## What you will do
What follows is a set of records. Repeat every one of them exactly.
++++ Dataset records
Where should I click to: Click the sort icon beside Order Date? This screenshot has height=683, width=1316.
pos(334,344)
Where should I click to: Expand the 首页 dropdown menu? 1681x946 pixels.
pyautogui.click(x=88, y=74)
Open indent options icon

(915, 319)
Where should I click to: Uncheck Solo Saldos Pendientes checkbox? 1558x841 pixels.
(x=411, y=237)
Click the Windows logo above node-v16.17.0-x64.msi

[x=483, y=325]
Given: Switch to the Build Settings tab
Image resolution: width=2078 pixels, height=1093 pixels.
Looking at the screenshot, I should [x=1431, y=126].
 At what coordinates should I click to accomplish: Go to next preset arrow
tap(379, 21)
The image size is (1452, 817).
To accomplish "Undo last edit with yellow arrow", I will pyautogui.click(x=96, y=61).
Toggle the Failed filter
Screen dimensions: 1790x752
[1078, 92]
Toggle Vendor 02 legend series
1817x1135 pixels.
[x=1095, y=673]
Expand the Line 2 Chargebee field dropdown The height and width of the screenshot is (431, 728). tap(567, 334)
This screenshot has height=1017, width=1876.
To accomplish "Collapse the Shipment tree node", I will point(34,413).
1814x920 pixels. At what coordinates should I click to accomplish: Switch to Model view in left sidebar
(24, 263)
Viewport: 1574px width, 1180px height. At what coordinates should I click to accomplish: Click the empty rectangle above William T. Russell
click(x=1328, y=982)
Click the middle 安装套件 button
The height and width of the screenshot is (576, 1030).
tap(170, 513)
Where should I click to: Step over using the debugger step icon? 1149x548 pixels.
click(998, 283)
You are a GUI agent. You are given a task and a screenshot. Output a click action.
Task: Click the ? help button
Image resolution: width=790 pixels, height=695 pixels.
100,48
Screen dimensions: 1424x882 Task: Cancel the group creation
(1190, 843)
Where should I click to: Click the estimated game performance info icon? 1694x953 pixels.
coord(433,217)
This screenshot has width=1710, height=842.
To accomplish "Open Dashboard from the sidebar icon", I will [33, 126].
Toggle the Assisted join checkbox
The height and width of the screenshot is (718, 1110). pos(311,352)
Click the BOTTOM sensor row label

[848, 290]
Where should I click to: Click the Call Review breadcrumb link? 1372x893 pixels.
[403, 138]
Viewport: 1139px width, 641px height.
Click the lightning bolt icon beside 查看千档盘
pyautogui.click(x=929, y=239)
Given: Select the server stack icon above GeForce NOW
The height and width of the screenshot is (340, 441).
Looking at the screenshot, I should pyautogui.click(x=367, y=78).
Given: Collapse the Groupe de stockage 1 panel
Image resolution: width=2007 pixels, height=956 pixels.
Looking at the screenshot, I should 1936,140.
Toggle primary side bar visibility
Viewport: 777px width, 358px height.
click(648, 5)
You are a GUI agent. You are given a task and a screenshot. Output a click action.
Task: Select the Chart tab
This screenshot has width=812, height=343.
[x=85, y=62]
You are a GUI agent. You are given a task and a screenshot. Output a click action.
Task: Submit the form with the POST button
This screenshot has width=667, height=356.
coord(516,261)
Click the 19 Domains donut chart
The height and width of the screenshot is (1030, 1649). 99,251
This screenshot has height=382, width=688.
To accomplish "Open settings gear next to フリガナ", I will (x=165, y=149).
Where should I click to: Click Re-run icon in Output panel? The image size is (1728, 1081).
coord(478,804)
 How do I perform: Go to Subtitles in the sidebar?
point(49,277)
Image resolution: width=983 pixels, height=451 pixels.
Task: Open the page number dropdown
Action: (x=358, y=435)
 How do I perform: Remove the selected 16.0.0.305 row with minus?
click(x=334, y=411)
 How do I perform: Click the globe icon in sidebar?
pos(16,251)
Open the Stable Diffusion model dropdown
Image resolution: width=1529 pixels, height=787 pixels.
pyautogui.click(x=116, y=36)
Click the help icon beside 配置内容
++++++++
## Exercise answer
Where should I click to: Click the sort icon beside Order Date? This screenshot has height=683, width=1316.
pos(334,344)
Where should I click to: Expand the 首页 dropdown menu? 1681x946 pixels.
pyautogui.click(x=88, y=74)
Open indent options icon

(915, 319)
Where should I click to: Uncheck Solo Saldos Pendientes checkbox? 1558x841 pixels.
(x=411, y=237)
Click the Windows logo above node-v16.17.0-x64.msi

[x=483, y=325]
Given: Switch to the Build Settings tab
Image resolution: width=2078 pixels, height=1093 pixels.
Looking at the screenshot, I should [x=1431, y=126].
 At what coordinates should I click to accomplish: Go to next preset arrow
tap(379, 21)
The image size is (1452, 817).
To accomplish "Undo last edit with yellow arrow", I will pyautogui.click(x=96, y=61).
Toggle the Failed filter
Screen dimensions: 1790x752
[1078, 92]
Toggle Vendor 02 legend series
1817x1135 pixels.
[x=1095, y=673]
Expand the Line 2 Chargebee field dropdown The height and width of the screenshot is (431, 728). tap(567, 334)
This screenshot has height=1017, width=1876.
To accomplish "Collapse the Shipment tree node", I will point(34,413).
1814x920 pixels. At what coordinates should I click to accomplish: Switch to Model view in left sidebar
(24, 263)
Viewport: 1574px width, 1180px height. At what coordinates should I click to accomplish: Click the empty rectangle above William T. Russell
click(x=1328, y=982)
Click the middle 安装套件 button
The height and width of the screenshot is (576, 1030).
tap(170, 513)
Where should I click to: Step over using the debugger step icon? 1149x548 pixels.
click(998, 283)
You are a GUI agent. You are given a task and a screenshot. Output a click action.
Task: Click the ? help button
Image resolution: width=790 pixels, height=695 pixels.
100,48
Screen dimensions: 1424x882 Task: Cancel the group creation
(1190, 843)
Where should I click to: Click the estimated game performance info icon? 1694x953 pixels.
coord(433,217)
This screenshot has width=1710, height=842.
To accomplish "Open Dashboard from the sidebar icon", I will [33, 126].
Toggle the Assisted join checkbox
The height and width of the screenshot is (718, 1110). pos(311,352)
Click the BOTTOM sensor row label

[848, 290]
Where should I click to: Click the Call Review breadcrumb link? 1372x893 pixels.
[403, 138]
Viewport: 1139px width, 641px height.
Click the lightning bolt icon beside 查看千档盘
pyautogui.click(x=929, y=239)
Given: Select the server stack icon above GeForce NOW
The height and width of the screenshot is (340, 441).
Looking at the screenshot, I should pyautogui.click(x=367, y=78).
Given: Collapse the Groupe de stockage 1 panel
Image resolution: width=2007 pixels, height=956 pixels.
Looking at the screenshot, I should 1936,140.
Toggle primary side bar visibility
Viewport: 777px width, 358px height.
click(648, 5)
You are a GUI agent. You are given a task and a screenshot. Output a click action.
Task: Select the Chart tab
This screenshot has width=812, height=343.
[x=85, y=62]
You are a GUI agent. You are given a task and a screenshot. Output a click action.
Task: Submit the form with the POST button
This screenshot has width=667, height=356.
coord(516,261)
Click the 19 Domains donut chart
The height and width of the screenshot is (1030, 1649). 99,251
This screenshot has height=382, width=688.
To accomplish "Open settings gear next to フリガナ", I will (x=165, y=149).
Where should I click to: Click Re-run icon in Output panel? The image size is (1728, 1081).
coord(478,804)
 How do I perform: Go to Subtitles in the sidebar?
point(49,277)
Image resolution: width=983 pixels, height=451 pixels.
Task: Open the page number dropdown
Action: (x=358, y=435)
 How do I perform: Remove the selected 16.0.0.305 row with minus?
click(x=334, y=411)
 How do I perform: Click the globe icon in sidebar?
pos(16,251)
Open the Stable Diffusion model dropdown
Image resolution: width=1529 pixels, height=787 pixels.
pyautogui.click(x=116, y=36)
Click the help icon beside 配置内容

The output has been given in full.